**WORK TO BE COMPLETED**. Pull out each line of the data below that contains the word "width".

**GIVEN ENTRIES**.
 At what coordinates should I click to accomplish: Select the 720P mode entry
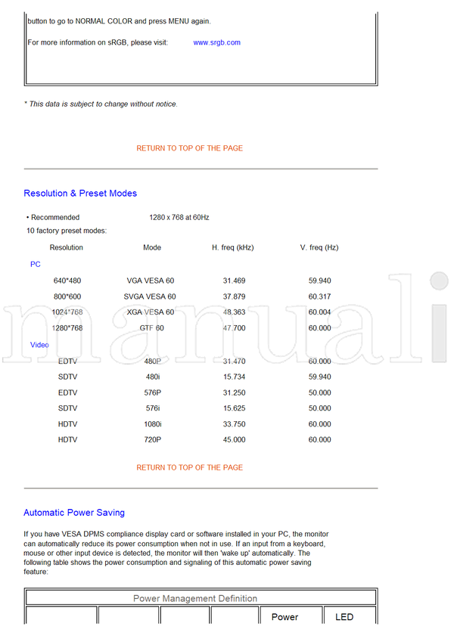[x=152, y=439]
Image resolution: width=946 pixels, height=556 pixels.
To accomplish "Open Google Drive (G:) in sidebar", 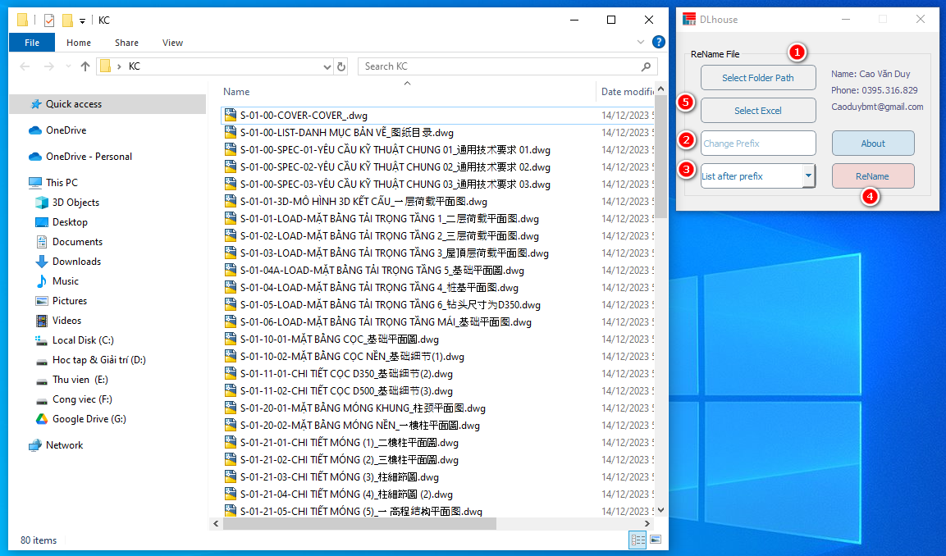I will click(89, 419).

---

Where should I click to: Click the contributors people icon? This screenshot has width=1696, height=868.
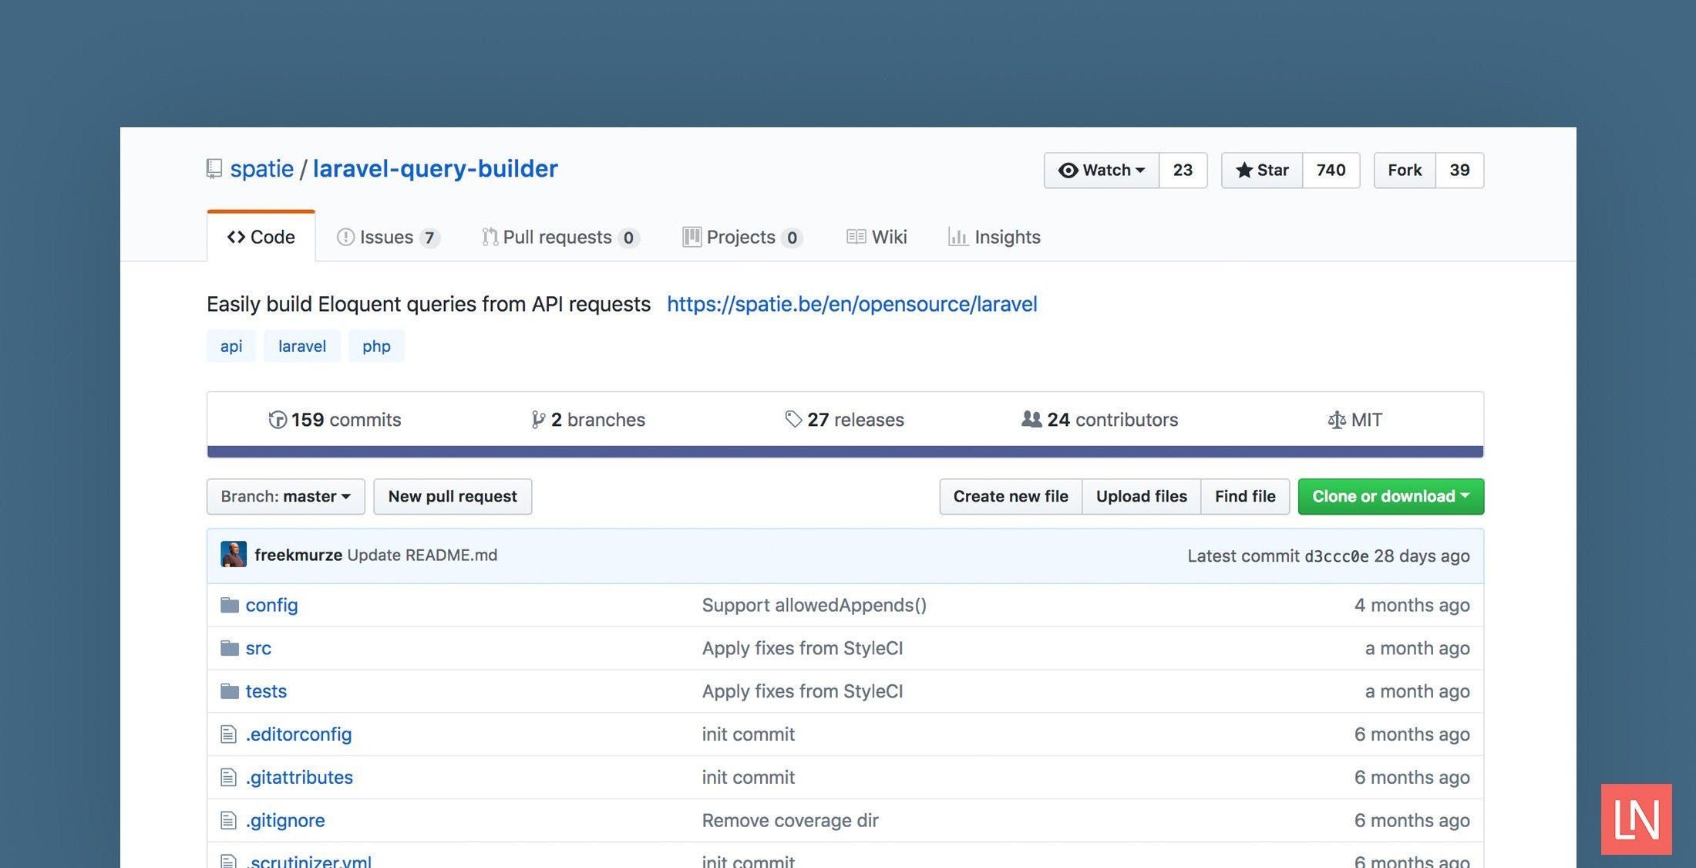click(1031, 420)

**WORKED ANSWER**.
Image resolution: width=946 pixels, height=556 pixels.
Where should I click to: Click the contributors people icon? This screenshot has width=1696, height=868.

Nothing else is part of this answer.